The British parliamentary race is very strange. The party that consistently comes in third, Labour, may still end up with the most seats (but not enough to form a government by itself.) The party that has been shut out of power for twelve years (Conservative), but that has had the most years in governance in the last century can not seem to make the sale to a polity disaffected from Labour. A strong debate performance by Liberal Democrat party leader Nick Clegg may put a party that has been out of power for a century in control of the government.
The Liberal party, as Michael Barone notes, governed Britain and Empire for much of the 19th century. During the Great War its run ended. A young Winston Churchill famously left the Tories and strode across the aisle to join the Liberals. I read the Strange Death of Liberal England in college. In my view it is the story of the center left being unable to hold politically or ideologically against attacks from its left.
For a century, the Liberal Party has been but a gadfly. Now it bids like one of the unfortunates in a Monty Python skit, saying “I’m not quite dead, I’m feeling rather fine, actually.” Nick Clegg, its leader, reminds me of Connecticut Democratic gubernatorial candidate Ned Lamont. Lamont is heir to a financier fortune who went to all the right schools. Clegg is the son of a London financier and also of illustrious ancestry. Both are green and deep into all aspects of peacenickery. In order to stop Lamontism, conservatives had to abandon a weak Republican and vote for the Democrat. The rise of Clegg and the Liberal Democrat brand he promotes is bad for America, Britain and conservatives generally.
First, it is bad for America. Some of the reasons can be found here and here. Any Atlanticist has to be concerned about Nick Clegg. We have been screaming about President Obama’s snubs of Britain and now, it is about to be reciprocated. A Britain that wants to be subordinate to the Eurocracy is not one that America will be able to count on. Britain has often led, even under Labour, in Africa and the Balkans when Europe otherwise would have taken a pass and allowed much bloodshed and instability. A retreat from that role means more headaches and responsibility for the U.S.

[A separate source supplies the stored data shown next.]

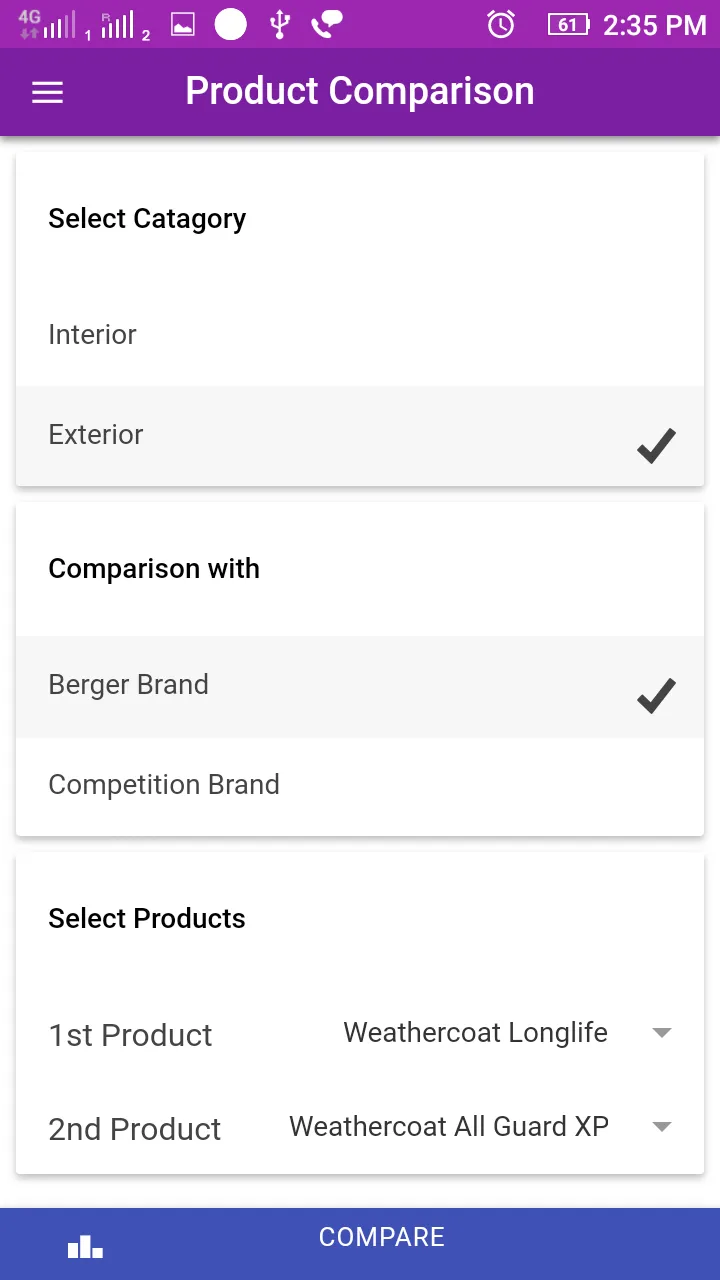Tap the alarm clock status icon
This screenshot has height=1280, width=720.
[x=501, y=24]
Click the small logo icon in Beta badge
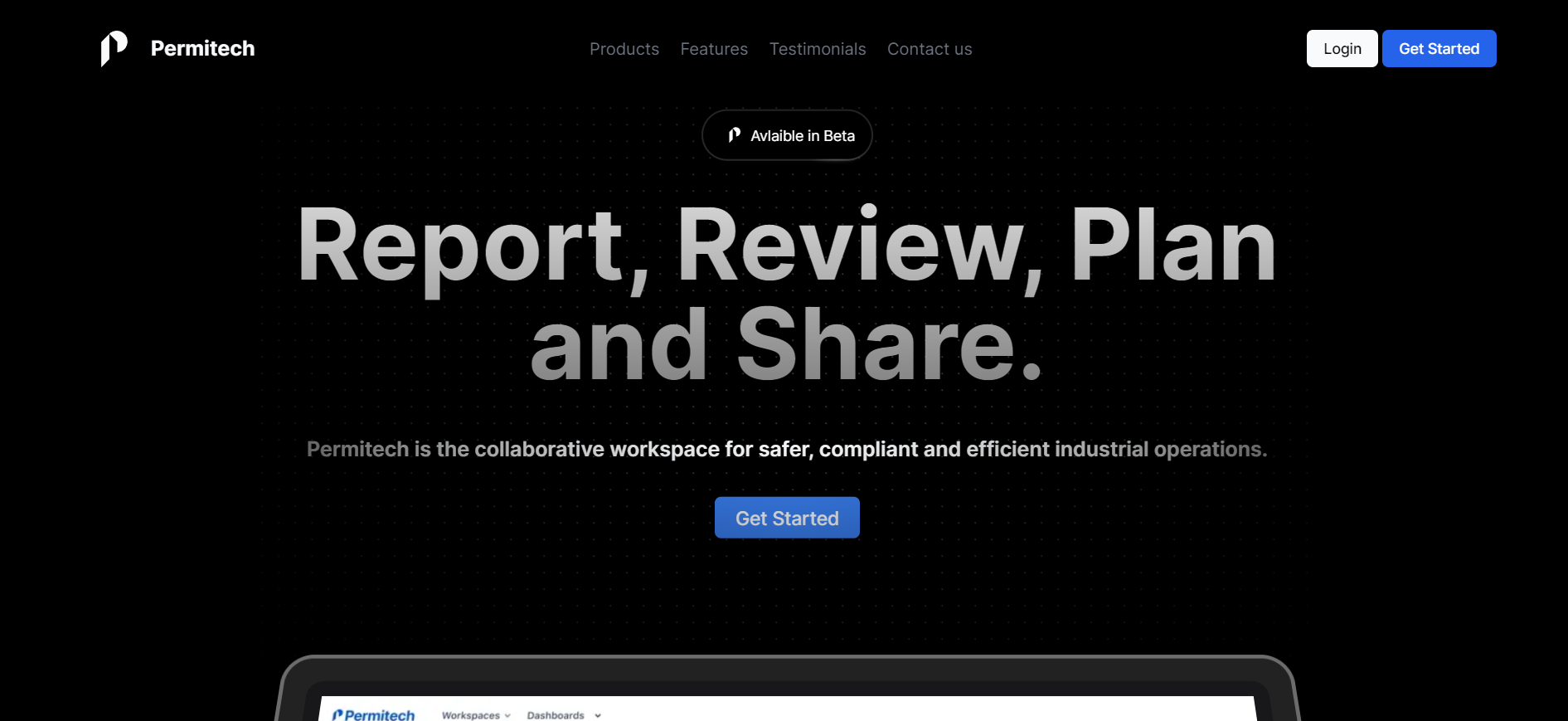This screenshot has height=721, width=1568. [x=734, y=135]
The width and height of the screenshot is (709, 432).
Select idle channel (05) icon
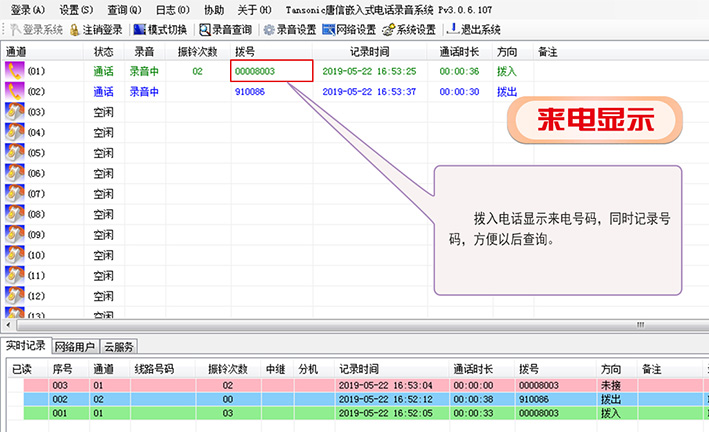pyautogui.click(x=15, y=153)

For conservatives it points to the danger of Cameronism. Fairly or not this is the impulse to appear “modern” by jettisoning all you believed in yesterday. It also has an association with “me tooism”, the Tories appear to want all that the Left wants only cheaper. Britain is debt ridden, unemployment is high, it has an assimilation and immigrant problem and it has a democracy deficit in that all the parties that ran on giving the British a referendum on the EU backed out of that promise after they were elected. Yet, the Conservatives have failed to seal the deal as the alternative to Labour.

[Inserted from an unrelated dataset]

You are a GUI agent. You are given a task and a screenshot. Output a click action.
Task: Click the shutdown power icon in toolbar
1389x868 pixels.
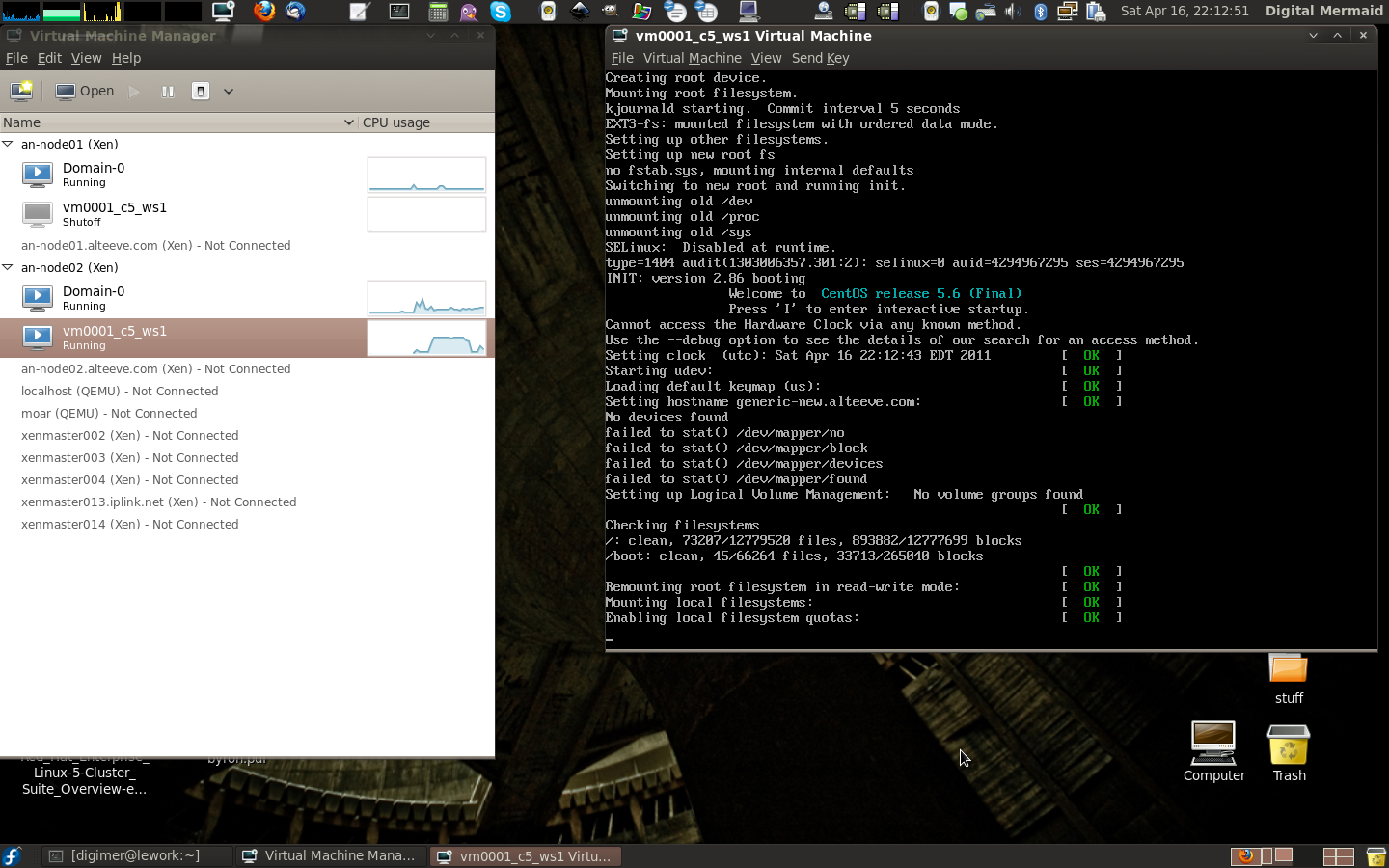click(x=201, y=91)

Cameron’s supporters argue that “undiluted” Toryism lost four straight elections. They argue that Labour has been in power for twelve years because Britain has changed so that only a moderate Conservative party that doesn’t offend women like J.K. Rowling can be elected in Britain today. Solid conservatives like Iain Duncan Smith have simply been beaten by Blairite Labour time and time again. To these voices a call for a Conservative Party that clearly highlights its fight with the Left, is simply a call to plunge once more into the breach and wall it up with conservative political deaths.

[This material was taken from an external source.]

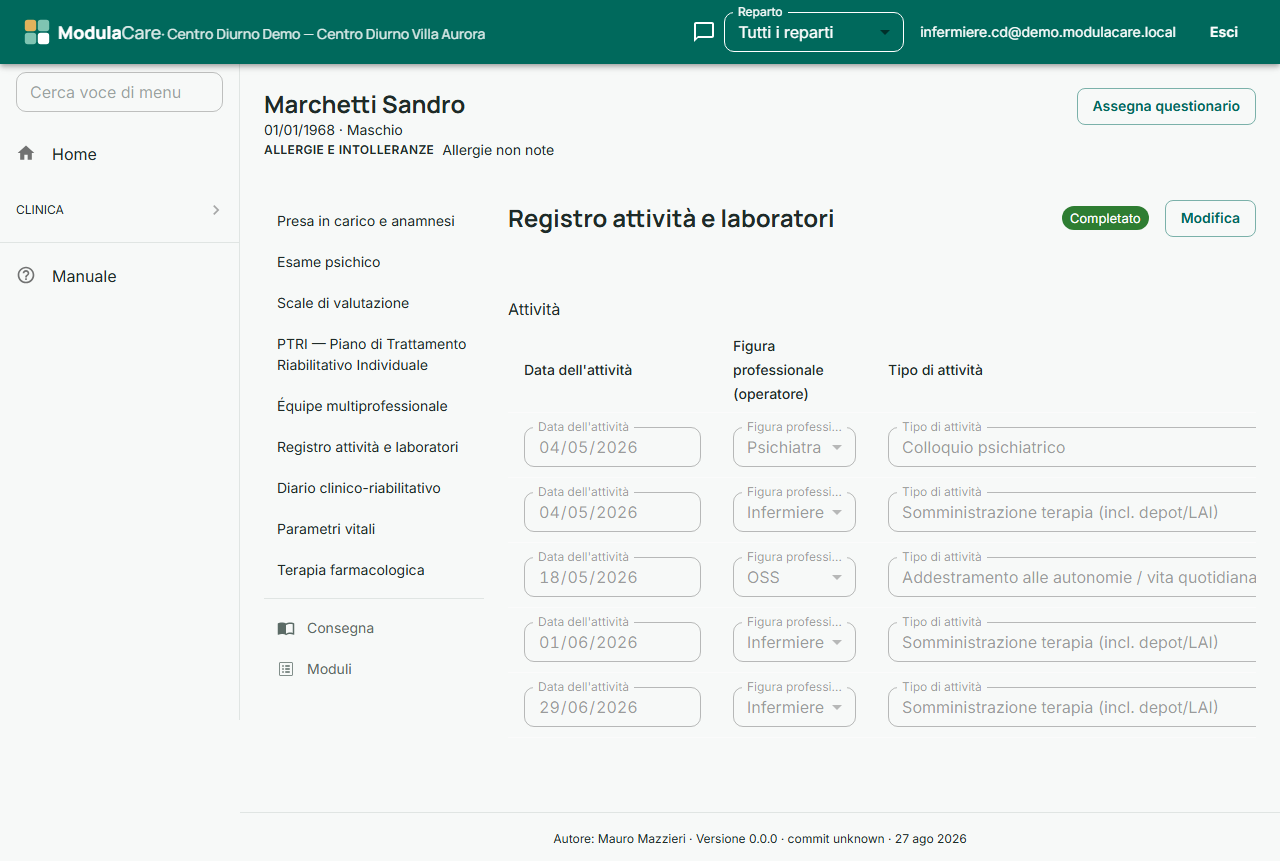Go to Terapia farmacologica section

tap(351, 570)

But now is different. For most of twelve years Labour was successful. The British economy expanded under its leadership. It took a leading role in Europe in both war and peace. Tony Blair had a strong relationship with the United States and did not advocate a weak one. Blair himself was as politically nimble as Brown is lumbering. To retreat from conservative principles right when conservative predictions about Labour policies are coming true is not clever, it is foolish.
The bill is coming due on Labour policies and those who have most loudly warned about it ought to be benefitting. They should also be capitalizing on the scandals around reimbursements in Parliament, just as the 1994 Republicans capitalized on the House banking scandal. Instead the Liberals are. The British public is unhappy with radical immigration particularly of criminals and terrorists, and abuses of the asylum process. There is no reason for the Tories to lose votes to the fascistic anti-immigrant parties when a simple seriousness on curbing the worst of Labour/Liberal excesses on these issues will soak up votes that would otherwise be spent in protest. Crime is also an issue that the Liberals cannot address and Conservatives can.
The Conservatives need not bash Europe to capitalize on unease with the EU. The Conservatives could defend both democratic accountability in that institution and the worthiness of British institutions in comparison. They have failed to defend British institutions such as the House of Lords as vital to British liberty, at the same time they have abandoned a promise to call a referendum on further integration into the EU. They could also be the party of grown ups. Incredible as it may seem both Labour and the Liberals call for lowering the voting age to sixteen. The Conservatives should simply highlight some of the choice voters this would add to the rolls and watch their vote totals skyrocket. Lastly, the post-war Tory party is the traditional redoubt of military preparedness. Britain has suffered a naval humiliation at the hands of Iran that occurred under Labour’s watch and that the Liberals simply cannot criticize. An entire area of military preparedness and national security remains to be exploited in a way that Labour cannot because it has been in charge and is exhausted and the Liberals cannot because they are dovish beyond imagining.
The most likely occurrence right now is that the Conservatives are frozen out because Labour and the Liberals have more to agree upon with each other than Conservatives do with either. On both sides of the Atlantic, Clegg/Lamontism represents an unseriousness on security threats and international affairs that is highly attractive to old money educated in politically correct private schools. Greenwich, Connecticut which hosts Lamont, and Sheffield Hallam, which elects Lamont are twins. Both are wealthy, formerly conservative redoubts that have shifted with the transformation of the economic elite.
The Republican Party cannot afford to be in the position of the Tories in 2012. Their standard bearer must paint a realistic portrait of how Republican governance would differ from the Democrats. How would employment be addressed? Deficits? Immigration? The courts? And yes, health insurance. If they fail to produce a real choice for the electorate and to relentlessly focus on the Democrats' embrace of corruption and privilege for their constituencies they may find themselves frozen out of power by the soft, rich, white kids represented by Ned Lamont and Nick Clegg.